### Selected passage
++++++++++

Remember, commodity meat is almost all the meat available to us in San Diego in stores or restaurants.
2. Branded Meat
Stepping away from the troubling facts of commodity meat, a few farmers and co-ops have built niche markets in “branded” meat, usually in a market I call “thoughtful industrial”. These operations, usually independent farmers but sometimes units of big corporations, use the basic framework of factory meat but avoid the unsavory abuses of the commodity industry, and take care to raise healthful, delicious animals.
Usually the animals are thoughtfully bred for flavor and tenderness. Most of these operations have strict diet specifications (usually vegetarian only) and a policy regarding anitbiotics (usually either none, or none in the final “x” months, to allow the meat to be free of anitbiotics at slaughter). Sometimes they are organic. While not usually pastured, these farms usually treat the animals better than commodity farms — Niman Ranch and Eden Natural guarantee at least 12 square feet per pig rather than the standard 8; Fulton Valley chickens live somewhat crowded together in a big barn rather than in tight cages.Oftentimes these operations are sensitive about land stewardship and the environment, as well.
The farmers and companies raising this kind of meat are building a brand, and have a lot at stake. They pay attention to quality and wholesomeness, while also paying attention to the bottom line.
This method of farming usually provides much more delicious and much less scary meat. While still relying on subsidized architectures such as commodity corn, and transportation infrastructure, the farms don’t externalize nearly as many costs to the environment or to community health.
As a result, these producers charge a substantial premium, hopefully justified by taste quality, and through that premium offset the higher costs of running a factory that doesn’t directly destroy the environment or the health of their consumers.
This kind of meat can be branded by the producer (such as Niman Ranch), by the diet of the animal (“Pure Lamb”), and sometimes by a combination of breed and method (American Kobe Beef, Jidori Chickens).
In San Diego you can buy meat like this at some niche grocers like Whole Foods and possibly at some farmer’s markets. Some local restuarants serve this kind of meat, a couple favorites that come to mind instantly are Mama Testa Taqueria in Hillcrest (all their meats are branded) and Starlite Lounge in Middletown (Brandt burgers and steaks) though there are actually quite a few others that have at least one branded meat on their menu.
While we highlight pastured/sustainable meat at the Linkery, we also offer branded meat such as Brandt beef, Eden Natural pork and Vande Rose pork.
3. Pastured or Sustainable Meat
Note that, while the branded meats eschew the patent abuses of the commodity system, they still use modern industrial infrastructure to keep their costs down, and they still are raising animals in feedlots. This leaves two areas for improvement: 1) much of their costs are still being externalized to our society as a whole, and 2) We lose whatever benefits to our health and the environment have evolved as part of our historical tradition of raising animals outside as part of an integrated ecosystem we share with them.

++++++++++

### Brief 1
Print the passage on meat sourcing from "As a result, these" up to and including "on their menu.", keeping every word and mark unchanged.

### Element and text position data

++++++++++

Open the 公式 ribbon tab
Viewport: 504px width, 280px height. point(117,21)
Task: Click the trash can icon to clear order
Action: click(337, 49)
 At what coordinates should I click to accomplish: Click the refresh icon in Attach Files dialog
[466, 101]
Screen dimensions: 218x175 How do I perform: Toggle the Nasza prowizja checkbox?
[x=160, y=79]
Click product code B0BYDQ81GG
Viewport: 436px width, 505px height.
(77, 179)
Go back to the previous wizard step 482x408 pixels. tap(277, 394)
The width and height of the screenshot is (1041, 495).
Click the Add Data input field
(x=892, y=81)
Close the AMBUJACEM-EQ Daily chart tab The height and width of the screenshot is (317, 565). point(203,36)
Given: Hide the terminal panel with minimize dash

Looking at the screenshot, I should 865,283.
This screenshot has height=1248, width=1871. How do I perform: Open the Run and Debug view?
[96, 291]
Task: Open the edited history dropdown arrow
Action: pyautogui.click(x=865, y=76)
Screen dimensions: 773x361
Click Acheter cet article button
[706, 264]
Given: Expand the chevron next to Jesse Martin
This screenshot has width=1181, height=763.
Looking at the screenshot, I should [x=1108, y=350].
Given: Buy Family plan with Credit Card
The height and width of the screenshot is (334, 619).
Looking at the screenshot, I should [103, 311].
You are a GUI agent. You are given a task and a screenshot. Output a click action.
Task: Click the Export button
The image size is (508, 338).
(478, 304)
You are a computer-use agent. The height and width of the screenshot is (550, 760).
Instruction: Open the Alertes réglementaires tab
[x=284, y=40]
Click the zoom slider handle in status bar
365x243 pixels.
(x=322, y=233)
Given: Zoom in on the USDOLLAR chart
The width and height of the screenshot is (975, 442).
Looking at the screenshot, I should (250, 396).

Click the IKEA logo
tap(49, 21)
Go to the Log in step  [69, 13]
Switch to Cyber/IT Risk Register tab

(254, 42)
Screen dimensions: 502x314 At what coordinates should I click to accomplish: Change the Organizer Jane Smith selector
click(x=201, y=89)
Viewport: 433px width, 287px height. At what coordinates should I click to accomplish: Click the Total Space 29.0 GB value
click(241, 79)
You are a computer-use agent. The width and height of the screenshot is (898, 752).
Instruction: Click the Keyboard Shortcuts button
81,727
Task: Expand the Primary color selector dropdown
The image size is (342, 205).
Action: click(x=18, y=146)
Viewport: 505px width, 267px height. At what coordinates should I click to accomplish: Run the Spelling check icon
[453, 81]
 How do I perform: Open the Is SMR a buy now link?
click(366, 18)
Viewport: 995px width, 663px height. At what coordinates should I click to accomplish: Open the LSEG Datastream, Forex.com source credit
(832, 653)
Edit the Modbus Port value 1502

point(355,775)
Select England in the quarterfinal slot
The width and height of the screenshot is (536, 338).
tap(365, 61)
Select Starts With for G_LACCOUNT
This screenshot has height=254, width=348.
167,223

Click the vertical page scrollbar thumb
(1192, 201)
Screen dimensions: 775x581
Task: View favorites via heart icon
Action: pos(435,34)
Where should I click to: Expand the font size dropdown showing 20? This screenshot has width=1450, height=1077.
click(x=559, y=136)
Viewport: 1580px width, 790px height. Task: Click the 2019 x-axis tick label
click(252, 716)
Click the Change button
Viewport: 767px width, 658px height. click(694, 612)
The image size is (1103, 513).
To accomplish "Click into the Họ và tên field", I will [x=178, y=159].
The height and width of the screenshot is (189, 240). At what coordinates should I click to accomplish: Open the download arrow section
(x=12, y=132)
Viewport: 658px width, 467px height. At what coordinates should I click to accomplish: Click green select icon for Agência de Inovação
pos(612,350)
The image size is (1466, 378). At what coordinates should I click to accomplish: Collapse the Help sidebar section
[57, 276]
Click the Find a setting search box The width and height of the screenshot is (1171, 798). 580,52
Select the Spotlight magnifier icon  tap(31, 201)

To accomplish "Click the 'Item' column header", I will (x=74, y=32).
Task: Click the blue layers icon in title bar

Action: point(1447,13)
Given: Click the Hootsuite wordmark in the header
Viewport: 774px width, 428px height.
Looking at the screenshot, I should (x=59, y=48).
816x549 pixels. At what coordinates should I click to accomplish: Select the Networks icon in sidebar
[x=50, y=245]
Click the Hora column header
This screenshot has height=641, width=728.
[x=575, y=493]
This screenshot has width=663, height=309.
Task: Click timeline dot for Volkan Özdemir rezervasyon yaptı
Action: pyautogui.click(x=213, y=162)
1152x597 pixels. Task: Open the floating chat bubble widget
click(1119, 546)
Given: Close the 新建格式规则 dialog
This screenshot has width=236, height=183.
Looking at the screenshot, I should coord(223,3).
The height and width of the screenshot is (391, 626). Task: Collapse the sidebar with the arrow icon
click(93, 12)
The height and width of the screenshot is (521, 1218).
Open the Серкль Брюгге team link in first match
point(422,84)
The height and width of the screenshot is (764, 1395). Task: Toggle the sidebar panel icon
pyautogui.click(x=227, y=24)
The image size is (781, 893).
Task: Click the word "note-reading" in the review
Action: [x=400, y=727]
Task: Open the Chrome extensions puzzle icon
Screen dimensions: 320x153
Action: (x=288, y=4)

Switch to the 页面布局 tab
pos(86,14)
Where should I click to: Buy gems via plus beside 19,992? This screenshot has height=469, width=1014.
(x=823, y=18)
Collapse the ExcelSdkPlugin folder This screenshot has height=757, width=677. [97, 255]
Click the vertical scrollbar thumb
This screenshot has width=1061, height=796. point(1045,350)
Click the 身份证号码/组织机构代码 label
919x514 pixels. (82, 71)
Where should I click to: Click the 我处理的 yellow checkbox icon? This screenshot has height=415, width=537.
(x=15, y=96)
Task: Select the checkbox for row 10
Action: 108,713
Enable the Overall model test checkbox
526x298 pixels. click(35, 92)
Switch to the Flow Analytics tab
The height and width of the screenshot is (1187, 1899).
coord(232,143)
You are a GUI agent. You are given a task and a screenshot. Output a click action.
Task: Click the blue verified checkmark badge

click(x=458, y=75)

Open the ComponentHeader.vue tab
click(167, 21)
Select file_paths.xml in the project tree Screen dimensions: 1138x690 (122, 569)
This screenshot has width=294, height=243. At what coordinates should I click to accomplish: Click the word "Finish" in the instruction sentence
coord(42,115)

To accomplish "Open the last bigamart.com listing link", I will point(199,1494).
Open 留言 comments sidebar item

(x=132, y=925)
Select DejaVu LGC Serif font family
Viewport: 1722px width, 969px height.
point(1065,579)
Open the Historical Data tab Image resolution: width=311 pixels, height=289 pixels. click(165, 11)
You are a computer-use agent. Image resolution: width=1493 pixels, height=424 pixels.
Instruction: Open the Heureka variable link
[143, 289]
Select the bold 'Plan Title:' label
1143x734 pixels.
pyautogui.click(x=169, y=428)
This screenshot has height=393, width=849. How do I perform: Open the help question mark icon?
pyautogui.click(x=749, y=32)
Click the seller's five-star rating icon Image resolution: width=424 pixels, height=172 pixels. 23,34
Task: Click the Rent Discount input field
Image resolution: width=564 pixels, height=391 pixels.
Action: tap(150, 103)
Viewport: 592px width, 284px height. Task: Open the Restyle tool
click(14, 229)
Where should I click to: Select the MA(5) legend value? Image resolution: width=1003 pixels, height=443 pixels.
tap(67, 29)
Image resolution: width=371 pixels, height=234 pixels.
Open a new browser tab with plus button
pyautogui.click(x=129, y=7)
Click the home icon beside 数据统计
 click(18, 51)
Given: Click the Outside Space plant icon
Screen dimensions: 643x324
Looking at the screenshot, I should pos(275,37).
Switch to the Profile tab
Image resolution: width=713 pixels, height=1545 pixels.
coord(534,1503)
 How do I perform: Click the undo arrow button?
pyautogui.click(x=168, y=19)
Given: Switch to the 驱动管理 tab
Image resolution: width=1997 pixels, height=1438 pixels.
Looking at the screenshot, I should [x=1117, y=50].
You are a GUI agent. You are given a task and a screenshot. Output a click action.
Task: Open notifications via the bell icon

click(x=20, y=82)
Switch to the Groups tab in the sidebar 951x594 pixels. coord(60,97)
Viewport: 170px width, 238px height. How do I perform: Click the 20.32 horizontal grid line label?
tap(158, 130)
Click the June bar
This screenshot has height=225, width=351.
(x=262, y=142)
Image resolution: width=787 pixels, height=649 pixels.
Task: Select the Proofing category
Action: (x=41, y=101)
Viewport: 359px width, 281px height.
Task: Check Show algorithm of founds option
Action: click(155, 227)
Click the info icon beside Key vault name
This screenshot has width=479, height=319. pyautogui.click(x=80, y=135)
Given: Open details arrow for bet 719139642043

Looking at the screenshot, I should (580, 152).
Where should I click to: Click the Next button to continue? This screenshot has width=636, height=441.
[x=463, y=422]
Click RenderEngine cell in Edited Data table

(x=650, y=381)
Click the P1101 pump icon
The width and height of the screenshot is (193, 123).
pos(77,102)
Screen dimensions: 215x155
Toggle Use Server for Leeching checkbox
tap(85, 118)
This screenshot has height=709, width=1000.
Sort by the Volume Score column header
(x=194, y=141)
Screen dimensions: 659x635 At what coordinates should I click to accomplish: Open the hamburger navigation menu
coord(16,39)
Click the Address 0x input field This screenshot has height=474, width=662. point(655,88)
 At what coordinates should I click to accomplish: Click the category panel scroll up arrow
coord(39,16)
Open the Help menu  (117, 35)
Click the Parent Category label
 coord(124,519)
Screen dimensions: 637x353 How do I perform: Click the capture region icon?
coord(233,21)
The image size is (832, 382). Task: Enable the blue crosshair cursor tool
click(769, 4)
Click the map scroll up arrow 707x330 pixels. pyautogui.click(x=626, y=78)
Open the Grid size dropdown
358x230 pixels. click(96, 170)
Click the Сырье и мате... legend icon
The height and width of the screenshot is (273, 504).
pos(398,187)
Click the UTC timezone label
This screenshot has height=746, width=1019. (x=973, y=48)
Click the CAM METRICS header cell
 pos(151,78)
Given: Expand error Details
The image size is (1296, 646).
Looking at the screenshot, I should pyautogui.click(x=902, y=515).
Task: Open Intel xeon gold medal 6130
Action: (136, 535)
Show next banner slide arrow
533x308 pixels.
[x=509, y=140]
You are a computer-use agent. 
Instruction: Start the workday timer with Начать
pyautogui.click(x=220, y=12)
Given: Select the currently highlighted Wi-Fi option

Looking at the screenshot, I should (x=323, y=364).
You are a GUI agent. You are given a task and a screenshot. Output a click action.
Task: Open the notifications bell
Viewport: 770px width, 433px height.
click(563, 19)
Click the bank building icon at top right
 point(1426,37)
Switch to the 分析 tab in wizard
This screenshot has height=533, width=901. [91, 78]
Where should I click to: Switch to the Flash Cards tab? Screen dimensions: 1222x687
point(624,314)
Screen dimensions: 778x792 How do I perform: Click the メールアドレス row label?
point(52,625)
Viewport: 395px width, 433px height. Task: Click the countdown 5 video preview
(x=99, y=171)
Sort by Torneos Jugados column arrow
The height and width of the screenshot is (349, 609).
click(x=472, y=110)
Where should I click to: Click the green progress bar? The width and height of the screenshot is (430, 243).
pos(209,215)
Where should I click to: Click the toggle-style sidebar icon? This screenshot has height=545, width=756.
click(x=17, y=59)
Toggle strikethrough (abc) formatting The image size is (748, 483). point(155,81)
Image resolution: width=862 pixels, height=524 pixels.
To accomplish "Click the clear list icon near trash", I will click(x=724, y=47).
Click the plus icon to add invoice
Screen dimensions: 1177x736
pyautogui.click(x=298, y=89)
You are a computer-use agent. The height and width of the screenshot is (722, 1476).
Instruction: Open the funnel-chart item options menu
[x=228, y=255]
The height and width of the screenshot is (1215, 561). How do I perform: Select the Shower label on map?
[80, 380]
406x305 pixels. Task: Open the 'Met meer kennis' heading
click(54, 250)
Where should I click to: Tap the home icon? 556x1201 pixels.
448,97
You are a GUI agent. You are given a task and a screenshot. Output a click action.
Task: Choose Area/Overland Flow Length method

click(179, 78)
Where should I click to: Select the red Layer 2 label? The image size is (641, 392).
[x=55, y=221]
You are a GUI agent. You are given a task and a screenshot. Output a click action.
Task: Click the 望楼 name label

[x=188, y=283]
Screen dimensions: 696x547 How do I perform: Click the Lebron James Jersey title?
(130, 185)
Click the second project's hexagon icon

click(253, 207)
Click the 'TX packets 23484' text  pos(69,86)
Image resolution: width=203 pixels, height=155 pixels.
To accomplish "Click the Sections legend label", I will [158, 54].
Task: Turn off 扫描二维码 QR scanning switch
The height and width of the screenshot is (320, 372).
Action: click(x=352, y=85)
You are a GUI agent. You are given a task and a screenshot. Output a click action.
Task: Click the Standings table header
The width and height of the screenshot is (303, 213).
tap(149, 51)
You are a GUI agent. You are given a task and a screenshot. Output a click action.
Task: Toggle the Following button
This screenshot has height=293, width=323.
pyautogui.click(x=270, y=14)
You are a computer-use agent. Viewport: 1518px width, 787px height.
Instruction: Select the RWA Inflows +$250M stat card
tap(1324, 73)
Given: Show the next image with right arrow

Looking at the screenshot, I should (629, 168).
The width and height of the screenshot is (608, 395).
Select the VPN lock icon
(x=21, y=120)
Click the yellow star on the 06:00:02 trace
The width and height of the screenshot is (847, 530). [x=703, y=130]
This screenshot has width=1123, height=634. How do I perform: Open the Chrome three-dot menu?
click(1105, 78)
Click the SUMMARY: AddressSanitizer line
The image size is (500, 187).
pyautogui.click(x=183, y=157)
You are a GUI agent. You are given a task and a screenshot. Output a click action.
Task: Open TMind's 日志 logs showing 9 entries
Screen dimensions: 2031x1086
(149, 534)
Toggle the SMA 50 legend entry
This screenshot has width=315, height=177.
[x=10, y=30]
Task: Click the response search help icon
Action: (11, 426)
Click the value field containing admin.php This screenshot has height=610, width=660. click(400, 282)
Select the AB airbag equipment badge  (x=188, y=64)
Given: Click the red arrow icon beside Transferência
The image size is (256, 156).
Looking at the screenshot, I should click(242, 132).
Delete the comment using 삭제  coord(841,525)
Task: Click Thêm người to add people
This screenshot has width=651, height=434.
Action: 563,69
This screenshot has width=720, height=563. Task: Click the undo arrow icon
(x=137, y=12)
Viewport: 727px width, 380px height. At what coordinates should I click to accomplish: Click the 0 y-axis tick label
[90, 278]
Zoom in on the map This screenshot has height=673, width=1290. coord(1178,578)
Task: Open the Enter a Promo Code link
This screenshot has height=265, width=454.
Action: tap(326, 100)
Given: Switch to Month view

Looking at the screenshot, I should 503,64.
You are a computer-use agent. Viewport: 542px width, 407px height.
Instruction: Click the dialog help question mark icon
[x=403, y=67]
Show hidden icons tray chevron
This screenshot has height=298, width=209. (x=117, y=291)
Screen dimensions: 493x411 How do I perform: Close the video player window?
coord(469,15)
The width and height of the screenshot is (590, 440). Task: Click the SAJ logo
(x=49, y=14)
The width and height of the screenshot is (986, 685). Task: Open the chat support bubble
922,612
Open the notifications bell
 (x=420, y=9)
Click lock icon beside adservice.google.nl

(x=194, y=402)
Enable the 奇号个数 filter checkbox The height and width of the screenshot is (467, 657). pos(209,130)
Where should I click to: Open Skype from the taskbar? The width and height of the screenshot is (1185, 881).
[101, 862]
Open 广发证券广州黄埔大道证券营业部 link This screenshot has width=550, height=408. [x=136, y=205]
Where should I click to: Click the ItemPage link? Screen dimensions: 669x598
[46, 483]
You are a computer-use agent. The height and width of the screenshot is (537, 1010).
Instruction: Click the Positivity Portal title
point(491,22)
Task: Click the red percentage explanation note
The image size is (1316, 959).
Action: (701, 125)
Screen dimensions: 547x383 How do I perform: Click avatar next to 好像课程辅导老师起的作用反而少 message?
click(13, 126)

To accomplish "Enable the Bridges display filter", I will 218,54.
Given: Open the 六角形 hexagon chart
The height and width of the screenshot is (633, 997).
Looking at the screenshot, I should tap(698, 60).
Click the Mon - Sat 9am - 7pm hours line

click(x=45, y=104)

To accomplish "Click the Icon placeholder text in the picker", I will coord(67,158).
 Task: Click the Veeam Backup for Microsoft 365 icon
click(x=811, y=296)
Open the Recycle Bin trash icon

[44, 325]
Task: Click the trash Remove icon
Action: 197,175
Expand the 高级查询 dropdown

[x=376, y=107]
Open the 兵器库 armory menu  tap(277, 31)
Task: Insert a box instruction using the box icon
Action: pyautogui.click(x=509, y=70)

++++++++++

### Brief 2
Scale the rows from the line with "Click the Address" up to and including the line with "click(769, 4)", giving only those lines again with their requests. Multiply every coordinate in the answers by 0.4 and round each result to a whole number, with halves rounding up.

### Problem solution 1
As a result, these producers charge a substantial premium, hopefully justified by taste quality, and through that premium offset the higher costs of running a factory that doesn’t directly destroy the environment or the health of their consumers.
This kind of meat can be branded by the producer (such as Niman Ranch), by the diet of the animal (“Pure Lamb”), and sometimes by a combination of breed and method (American Kobe Beef, Jidori Chickens).
In San Diego you can buy meat like this at some niche grocers like Whole Foods and possibly at some farmer’s markets. Some local restuarants serve this kind of meat, a couple favorites that come to mind instantly are Mama Testa Taqueria in Hillcrest (all their meats are branded) and Starlite Lounge in Middletown (Brandt burgers and steaks) though there are actually quite a few others that have at least one branded meat on their menu.

### Problem solution 2
Click the Address 0x input field This screenshot has height=474, width=662. point(262,35)
 At what coordinates should I click to accomplish: Click the category panel scroll up arrow
coord(16,6)
Open the Help menu  (47, 14)
Click the Parent Category label
 coord(50,208)
Screen dimensions: 637x353 How do I perform: Click the capture region icon?
coord(93,8)
The image size is (832, 382). Task: Enable the blue crosshair cursor tool
click(308, 2)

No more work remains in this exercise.